La CVR rinde homenaje a los cristianos que defendieron la vida durante el tiempo de la violencia política y repudia el asesinato de sacerdotes y religiosas en cumplimientos de su misión, sobre todo entre los sectores más desfavorecidos del campo y la ciudad.
142. La CVR ha encontrado, sin embargo, que la defensa de los derechos humanos no fue firme en el arzobispado de Ayacucho durante la mayor parte del conflicto armado.
Durante buena parte del conflicto dicho arzobispado puso obstáculos a la labor de organizaciones de la Iglesia vinculadas al tema, a la vez que negaba violaciones de los derechos humanos. La Comisión deplora que algunas autoridades eclesiásticas de Ayacucho, Huancavelica y Abancay no hayan cumplido con su compromiso pastoral.

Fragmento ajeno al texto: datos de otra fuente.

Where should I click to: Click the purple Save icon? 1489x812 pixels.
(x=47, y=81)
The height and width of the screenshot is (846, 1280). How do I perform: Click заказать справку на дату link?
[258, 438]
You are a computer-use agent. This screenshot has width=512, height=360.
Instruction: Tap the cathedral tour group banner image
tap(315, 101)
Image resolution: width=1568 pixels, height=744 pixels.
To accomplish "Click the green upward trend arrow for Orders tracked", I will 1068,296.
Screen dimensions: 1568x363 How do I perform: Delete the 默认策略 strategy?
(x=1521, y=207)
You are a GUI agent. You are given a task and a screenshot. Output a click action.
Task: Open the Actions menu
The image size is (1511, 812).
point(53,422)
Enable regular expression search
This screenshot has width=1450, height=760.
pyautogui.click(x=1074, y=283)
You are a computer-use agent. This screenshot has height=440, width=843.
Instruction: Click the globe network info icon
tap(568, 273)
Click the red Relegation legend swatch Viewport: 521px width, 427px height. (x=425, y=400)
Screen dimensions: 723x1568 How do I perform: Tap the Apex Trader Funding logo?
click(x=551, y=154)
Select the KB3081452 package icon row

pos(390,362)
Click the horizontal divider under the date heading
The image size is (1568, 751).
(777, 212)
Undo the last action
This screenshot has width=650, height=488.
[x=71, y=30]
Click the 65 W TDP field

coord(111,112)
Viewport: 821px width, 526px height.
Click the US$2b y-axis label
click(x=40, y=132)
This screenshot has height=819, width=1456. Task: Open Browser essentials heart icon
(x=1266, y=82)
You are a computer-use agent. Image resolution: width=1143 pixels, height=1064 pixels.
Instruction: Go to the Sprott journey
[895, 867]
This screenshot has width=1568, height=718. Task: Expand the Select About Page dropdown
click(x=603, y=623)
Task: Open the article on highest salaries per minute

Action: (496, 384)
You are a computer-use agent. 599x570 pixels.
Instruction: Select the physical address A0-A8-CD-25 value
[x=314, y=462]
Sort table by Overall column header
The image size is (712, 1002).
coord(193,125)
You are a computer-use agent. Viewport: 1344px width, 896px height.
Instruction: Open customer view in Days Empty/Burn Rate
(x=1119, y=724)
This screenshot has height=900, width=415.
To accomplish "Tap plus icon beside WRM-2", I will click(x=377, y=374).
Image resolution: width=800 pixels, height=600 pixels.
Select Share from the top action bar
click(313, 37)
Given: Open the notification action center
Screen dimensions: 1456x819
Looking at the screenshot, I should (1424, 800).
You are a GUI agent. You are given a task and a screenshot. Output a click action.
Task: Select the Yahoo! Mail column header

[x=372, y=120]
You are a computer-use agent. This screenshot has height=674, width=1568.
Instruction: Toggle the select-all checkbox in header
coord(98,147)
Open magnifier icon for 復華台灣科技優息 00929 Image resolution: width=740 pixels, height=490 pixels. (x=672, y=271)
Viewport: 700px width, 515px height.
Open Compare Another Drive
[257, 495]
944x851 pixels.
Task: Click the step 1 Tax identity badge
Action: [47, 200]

143. La CVR ha concluido que las iglesias evangélicas cumplieron también un valioso papel de protección de los derechos humanos, principalmente a partir de sus instancias de coordinación nacional.
Reconoce, asimismo, el valor de los pastores que cumplieron esa labor de defensa de la vida y denuncia de la violencia con peligro para ellos, muchas veces en zonas periféricas de las grandes ciudades y en zonas rurales muy apartadas.
Constata también que un número significativo de campesinos evangélicos participaron en comités de autodefensa que enfrentaron a la subversión. Sin embargo, lamenta que algunas comunidades evangélicas no se hayan hecho eco de la defensa de los derechos humanos.
144. La CVR rinde homenaje a sacerdotes, religiosos y religiosas, fieles católicos y evangélicos que pagaron con su vida su labor pastoral durante el conflicto armado interno.